[Saved data entries]
++++++

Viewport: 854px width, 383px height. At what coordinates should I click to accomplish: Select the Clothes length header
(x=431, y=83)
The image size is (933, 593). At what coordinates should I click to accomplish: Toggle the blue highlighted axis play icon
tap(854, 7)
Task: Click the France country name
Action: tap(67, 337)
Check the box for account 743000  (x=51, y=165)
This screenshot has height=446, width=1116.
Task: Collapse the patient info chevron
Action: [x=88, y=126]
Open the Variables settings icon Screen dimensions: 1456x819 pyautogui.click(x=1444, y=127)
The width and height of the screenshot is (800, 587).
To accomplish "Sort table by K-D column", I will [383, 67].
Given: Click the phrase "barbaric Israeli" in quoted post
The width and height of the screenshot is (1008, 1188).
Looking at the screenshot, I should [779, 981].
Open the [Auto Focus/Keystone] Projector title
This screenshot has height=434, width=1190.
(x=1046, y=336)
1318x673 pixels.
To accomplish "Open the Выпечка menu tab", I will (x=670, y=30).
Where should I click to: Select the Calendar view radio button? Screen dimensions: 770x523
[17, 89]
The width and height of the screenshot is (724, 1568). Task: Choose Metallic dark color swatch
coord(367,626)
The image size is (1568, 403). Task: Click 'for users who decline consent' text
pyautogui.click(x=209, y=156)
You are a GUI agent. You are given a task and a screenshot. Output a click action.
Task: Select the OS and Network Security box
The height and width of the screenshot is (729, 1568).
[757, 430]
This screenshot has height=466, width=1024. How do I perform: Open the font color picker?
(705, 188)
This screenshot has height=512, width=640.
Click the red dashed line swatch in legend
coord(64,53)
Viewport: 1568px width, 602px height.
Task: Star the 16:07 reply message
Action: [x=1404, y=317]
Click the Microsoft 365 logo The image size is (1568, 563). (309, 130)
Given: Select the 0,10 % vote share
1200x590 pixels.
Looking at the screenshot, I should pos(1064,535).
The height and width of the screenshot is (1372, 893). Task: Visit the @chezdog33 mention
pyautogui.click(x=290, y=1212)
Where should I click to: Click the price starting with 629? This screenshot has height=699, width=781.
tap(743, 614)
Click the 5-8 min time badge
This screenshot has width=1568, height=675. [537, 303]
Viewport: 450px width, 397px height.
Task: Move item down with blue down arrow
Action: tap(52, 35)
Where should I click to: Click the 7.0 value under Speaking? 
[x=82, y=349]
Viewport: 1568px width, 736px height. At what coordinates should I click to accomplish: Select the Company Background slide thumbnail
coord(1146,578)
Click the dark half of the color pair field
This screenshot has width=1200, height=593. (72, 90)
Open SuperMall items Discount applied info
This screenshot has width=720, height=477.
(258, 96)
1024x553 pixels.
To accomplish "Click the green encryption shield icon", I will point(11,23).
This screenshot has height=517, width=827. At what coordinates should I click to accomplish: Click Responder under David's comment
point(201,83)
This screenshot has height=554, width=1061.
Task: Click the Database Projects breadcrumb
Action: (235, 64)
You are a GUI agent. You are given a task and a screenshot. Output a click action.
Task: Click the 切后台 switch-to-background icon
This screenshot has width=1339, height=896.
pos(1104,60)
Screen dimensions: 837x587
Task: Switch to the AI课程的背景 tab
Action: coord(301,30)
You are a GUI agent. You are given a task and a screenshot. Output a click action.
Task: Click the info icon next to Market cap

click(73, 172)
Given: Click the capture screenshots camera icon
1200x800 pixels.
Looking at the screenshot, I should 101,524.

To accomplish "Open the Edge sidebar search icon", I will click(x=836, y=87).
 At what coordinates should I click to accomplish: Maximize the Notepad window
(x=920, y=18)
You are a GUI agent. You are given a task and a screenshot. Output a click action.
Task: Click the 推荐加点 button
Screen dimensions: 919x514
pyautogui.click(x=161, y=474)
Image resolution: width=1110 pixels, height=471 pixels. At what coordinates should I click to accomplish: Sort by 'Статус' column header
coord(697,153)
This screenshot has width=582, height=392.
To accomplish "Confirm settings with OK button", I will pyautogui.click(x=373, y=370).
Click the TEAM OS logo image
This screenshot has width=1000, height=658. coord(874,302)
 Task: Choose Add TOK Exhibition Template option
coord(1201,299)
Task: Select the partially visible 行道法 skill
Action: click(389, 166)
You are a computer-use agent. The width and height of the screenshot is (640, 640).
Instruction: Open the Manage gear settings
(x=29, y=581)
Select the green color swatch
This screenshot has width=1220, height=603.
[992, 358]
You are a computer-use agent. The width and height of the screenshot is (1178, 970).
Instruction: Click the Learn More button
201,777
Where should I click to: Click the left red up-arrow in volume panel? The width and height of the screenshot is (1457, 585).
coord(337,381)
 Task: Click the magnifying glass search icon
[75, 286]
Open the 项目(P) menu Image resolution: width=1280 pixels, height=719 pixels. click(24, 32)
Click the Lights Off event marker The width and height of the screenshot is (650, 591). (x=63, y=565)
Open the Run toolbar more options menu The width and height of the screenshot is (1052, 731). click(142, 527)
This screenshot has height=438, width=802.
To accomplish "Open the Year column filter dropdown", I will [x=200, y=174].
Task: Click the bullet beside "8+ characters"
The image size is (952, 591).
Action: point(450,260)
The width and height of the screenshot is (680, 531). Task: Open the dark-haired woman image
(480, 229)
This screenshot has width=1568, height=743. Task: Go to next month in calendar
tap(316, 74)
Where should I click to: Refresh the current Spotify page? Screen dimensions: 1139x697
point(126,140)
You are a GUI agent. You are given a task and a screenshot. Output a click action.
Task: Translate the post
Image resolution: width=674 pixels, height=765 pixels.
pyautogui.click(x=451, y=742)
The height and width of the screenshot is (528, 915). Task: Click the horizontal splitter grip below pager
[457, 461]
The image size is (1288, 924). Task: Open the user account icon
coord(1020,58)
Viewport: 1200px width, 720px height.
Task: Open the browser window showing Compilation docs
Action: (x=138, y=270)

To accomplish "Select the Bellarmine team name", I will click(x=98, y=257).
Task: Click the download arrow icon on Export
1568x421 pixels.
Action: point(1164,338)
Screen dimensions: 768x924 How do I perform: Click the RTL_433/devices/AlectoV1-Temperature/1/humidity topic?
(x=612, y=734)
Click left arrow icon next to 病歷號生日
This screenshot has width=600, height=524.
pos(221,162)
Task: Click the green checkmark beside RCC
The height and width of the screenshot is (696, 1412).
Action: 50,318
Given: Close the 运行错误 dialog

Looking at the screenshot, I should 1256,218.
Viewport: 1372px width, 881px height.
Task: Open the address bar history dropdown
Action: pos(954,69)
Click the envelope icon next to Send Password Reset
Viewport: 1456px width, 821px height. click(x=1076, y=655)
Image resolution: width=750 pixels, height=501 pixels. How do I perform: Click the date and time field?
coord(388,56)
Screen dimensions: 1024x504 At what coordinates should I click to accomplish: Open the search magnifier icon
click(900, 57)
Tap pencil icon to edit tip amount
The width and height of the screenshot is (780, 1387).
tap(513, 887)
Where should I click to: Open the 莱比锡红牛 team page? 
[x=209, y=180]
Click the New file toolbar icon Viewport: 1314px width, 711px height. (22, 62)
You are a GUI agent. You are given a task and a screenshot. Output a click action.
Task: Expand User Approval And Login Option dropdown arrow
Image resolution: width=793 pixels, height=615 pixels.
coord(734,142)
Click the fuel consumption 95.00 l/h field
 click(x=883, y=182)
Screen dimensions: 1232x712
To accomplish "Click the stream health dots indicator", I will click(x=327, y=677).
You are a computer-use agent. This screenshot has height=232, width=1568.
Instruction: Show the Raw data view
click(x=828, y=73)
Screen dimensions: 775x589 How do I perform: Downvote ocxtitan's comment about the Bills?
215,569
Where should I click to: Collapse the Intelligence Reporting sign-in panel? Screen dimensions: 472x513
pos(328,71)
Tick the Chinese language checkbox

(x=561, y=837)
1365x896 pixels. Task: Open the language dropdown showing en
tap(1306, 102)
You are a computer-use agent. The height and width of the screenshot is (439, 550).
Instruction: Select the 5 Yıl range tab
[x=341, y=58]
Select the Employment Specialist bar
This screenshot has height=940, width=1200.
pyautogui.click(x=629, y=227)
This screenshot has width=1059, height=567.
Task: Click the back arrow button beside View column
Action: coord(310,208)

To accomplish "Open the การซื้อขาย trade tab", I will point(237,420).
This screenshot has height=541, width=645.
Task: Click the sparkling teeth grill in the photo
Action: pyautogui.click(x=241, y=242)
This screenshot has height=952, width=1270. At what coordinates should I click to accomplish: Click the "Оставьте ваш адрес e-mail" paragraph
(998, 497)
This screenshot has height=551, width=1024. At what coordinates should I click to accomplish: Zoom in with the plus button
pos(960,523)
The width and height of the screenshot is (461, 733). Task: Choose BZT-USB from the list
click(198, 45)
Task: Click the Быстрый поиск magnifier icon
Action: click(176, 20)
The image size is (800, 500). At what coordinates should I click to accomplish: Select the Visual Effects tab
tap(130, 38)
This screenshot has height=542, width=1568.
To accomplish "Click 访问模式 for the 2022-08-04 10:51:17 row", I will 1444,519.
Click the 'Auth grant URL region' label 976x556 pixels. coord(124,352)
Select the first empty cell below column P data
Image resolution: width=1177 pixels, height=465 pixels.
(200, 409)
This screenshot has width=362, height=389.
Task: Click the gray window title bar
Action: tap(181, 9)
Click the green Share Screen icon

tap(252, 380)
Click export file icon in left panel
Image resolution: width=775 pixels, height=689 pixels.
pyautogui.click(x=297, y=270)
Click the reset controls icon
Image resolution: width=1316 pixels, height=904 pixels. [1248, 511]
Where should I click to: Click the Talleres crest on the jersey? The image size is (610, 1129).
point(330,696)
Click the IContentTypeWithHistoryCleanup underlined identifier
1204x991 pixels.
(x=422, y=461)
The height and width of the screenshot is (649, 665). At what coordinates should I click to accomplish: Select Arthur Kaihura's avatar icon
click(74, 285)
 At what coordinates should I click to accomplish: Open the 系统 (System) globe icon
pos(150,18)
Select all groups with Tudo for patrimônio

++++++

*Work task*
Look through the lines above and collect those with the word "menu".

*Result of this exercise*
To accomplish "Open the Выпечка menu tab", I will (x=670, y=30).
Open the 项目(P) menu Image resolution: width=1280 pixels, height=719 pixels. click(24, 32)
Open the Run toolbar more options menu The width and height of the screenshot is (1052, 731). click(142, 527)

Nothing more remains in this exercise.